The strike also comes just weeks after AQAP took responsibility for the January 7
terrorist attack on the Paris headquarters of the French satirical magazine
Charlie Hebdo, in which 10 staff members and two police officers were killed. Charlie Hebdo often published cartoons mocking religions, including Islam, and had repeatedly depicted the Islamic 'prophet' Mohammed in a manner which offended many Muslims.
The child's death has received little attention in the US corporate mainstream media, although the
Wall Street Journal mentioned it in the fourth paragraph of its report on the drone strike. Reuters
reports the Yemeni National Organization for Drone Victims (NODV) has identified the victim as 12-year-old Mohammed Saleh Qayed Taeiman, a sixth-grade student described as "a normal kid."

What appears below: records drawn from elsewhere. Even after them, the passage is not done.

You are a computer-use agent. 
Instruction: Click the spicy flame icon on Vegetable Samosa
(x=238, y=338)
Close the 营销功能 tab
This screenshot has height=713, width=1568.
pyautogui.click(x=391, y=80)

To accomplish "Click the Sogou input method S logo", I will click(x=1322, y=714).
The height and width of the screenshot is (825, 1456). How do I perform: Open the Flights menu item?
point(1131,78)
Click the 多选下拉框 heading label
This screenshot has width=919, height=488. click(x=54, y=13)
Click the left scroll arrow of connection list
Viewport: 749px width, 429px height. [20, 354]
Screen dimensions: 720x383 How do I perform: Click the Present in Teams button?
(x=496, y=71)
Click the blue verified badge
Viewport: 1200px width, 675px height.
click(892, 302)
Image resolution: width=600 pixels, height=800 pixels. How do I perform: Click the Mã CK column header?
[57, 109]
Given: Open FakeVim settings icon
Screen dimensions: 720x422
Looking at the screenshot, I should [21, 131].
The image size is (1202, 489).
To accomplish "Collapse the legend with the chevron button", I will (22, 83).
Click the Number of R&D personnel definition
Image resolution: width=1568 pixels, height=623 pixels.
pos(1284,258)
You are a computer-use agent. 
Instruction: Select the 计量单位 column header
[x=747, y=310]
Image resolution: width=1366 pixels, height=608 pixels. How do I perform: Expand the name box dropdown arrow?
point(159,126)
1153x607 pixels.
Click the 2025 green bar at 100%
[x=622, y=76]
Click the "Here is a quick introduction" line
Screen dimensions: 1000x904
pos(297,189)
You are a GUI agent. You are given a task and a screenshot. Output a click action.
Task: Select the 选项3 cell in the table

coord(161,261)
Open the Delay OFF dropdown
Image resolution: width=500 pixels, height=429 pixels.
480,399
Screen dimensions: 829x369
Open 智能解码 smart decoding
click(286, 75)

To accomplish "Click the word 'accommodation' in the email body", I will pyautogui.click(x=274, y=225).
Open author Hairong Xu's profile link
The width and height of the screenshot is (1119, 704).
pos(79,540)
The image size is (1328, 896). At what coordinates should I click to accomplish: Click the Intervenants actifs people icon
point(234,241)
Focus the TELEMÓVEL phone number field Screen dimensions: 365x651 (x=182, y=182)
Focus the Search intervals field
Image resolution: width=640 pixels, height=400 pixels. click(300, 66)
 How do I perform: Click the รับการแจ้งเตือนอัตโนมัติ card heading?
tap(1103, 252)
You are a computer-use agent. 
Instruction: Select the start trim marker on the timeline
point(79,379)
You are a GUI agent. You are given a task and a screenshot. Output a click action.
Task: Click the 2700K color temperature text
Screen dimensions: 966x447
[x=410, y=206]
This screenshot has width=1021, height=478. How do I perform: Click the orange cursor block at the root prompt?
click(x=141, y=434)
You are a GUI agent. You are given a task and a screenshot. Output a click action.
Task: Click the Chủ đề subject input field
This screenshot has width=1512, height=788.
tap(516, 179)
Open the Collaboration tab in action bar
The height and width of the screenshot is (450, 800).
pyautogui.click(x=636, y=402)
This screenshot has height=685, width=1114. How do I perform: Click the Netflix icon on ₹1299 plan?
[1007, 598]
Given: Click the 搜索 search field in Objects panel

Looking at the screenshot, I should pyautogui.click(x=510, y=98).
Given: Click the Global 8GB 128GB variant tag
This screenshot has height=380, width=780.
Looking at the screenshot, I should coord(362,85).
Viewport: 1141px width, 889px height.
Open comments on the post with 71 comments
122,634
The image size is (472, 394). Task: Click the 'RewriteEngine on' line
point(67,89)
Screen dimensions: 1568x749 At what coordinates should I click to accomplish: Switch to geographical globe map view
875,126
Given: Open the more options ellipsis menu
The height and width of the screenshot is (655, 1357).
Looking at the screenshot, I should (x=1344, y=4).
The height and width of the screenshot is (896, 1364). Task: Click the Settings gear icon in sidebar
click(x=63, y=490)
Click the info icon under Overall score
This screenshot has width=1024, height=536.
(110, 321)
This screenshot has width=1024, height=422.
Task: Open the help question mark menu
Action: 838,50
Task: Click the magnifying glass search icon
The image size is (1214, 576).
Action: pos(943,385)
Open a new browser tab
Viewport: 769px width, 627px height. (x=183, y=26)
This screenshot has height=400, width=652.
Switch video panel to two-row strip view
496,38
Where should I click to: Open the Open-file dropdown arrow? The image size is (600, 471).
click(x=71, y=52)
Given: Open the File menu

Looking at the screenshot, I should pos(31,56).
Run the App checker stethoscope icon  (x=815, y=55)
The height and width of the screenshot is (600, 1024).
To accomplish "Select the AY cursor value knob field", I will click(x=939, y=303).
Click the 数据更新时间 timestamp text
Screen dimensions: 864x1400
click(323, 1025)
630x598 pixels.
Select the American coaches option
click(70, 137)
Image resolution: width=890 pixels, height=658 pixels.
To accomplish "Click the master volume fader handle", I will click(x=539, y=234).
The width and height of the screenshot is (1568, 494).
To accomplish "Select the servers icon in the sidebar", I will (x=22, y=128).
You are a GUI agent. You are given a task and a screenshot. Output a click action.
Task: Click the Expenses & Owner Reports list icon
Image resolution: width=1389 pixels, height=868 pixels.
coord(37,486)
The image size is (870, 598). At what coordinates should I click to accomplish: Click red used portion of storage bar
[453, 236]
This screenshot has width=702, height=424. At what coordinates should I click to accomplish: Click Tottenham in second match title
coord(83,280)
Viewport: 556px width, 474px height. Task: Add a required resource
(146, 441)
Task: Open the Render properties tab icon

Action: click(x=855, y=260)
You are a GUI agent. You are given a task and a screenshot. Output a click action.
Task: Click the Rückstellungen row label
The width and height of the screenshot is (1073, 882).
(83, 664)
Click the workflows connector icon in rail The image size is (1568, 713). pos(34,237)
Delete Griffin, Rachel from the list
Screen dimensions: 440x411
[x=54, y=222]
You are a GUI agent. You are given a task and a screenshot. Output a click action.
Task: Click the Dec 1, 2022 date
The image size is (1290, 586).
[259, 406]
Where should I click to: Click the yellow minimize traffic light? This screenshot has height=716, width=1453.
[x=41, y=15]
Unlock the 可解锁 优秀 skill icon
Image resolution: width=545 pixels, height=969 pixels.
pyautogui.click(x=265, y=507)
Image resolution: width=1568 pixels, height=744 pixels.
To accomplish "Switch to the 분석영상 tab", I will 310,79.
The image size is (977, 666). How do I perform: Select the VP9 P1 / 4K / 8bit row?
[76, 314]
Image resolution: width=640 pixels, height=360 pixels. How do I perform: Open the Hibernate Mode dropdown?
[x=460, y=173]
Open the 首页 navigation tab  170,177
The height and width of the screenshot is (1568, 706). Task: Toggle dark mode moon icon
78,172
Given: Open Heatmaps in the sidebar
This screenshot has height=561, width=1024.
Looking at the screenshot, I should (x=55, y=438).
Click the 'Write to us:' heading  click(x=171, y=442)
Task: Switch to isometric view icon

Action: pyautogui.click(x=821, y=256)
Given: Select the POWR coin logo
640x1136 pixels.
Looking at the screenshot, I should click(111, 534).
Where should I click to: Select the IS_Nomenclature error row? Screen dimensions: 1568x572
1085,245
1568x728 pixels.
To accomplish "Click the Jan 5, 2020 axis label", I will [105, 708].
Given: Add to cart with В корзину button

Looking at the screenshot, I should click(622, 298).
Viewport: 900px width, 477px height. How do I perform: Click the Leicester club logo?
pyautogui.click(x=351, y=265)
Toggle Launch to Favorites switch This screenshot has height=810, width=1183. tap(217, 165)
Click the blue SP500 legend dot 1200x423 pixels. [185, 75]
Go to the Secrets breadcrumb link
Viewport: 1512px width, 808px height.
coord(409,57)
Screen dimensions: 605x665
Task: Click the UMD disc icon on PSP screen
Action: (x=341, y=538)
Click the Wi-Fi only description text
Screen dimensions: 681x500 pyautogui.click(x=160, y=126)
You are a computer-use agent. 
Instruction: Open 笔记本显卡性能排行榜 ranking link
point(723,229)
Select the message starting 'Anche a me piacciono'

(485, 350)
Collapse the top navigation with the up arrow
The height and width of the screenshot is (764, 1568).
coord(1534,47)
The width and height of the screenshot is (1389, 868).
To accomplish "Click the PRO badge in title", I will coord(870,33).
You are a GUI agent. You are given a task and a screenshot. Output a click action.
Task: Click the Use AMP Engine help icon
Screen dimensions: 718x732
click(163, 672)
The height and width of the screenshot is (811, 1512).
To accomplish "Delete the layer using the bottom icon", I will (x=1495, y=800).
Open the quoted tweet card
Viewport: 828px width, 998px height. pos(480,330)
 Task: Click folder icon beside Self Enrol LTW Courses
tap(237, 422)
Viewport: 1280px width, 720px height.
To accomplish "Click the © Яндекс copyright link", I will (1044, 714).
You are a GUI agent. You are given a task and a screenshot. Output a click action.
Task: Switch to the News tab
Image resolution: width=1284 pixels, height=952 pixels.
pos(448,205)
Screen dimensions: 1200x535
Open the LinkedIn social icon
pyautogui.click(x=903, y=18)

But Taeiman's childhood years were anything but normal. According to the London-based Bureau of Investigative Journalism, his father, Saleh Qaid Toayman, and his 14-year old brother Jalal were
killed in a US drone strike in late 2011 while grazing their camels in an area where AQAP militants are known to operate. A third brother was wounded in that strike as well.
NODV identified one of the other victims in Monday's drone strike as Abdallah Khaled Aziz al-Zindani, a farm worker married to a woman from the Taeiman clan.
The Bureau of Investigative Journalism has
documented between 73 and 85 confirmed US drone strikes in Yemen, with as many as 544 people killed. Of these, as many as 85 have been civilians, including eight children. In one of the deadliest attacks since President Barack Obama took office, 15 Yemeni civilians on their way to a wedding party were
killed by a drone strike in Al Bayda province in December 2013.
Months before the Al Bayda attack, former State Department official Nabeel Khoury
warned that, in his opinion, for every al-Qaeda militant killed by a US drone strike, 40-60 new "enemies of America" are created.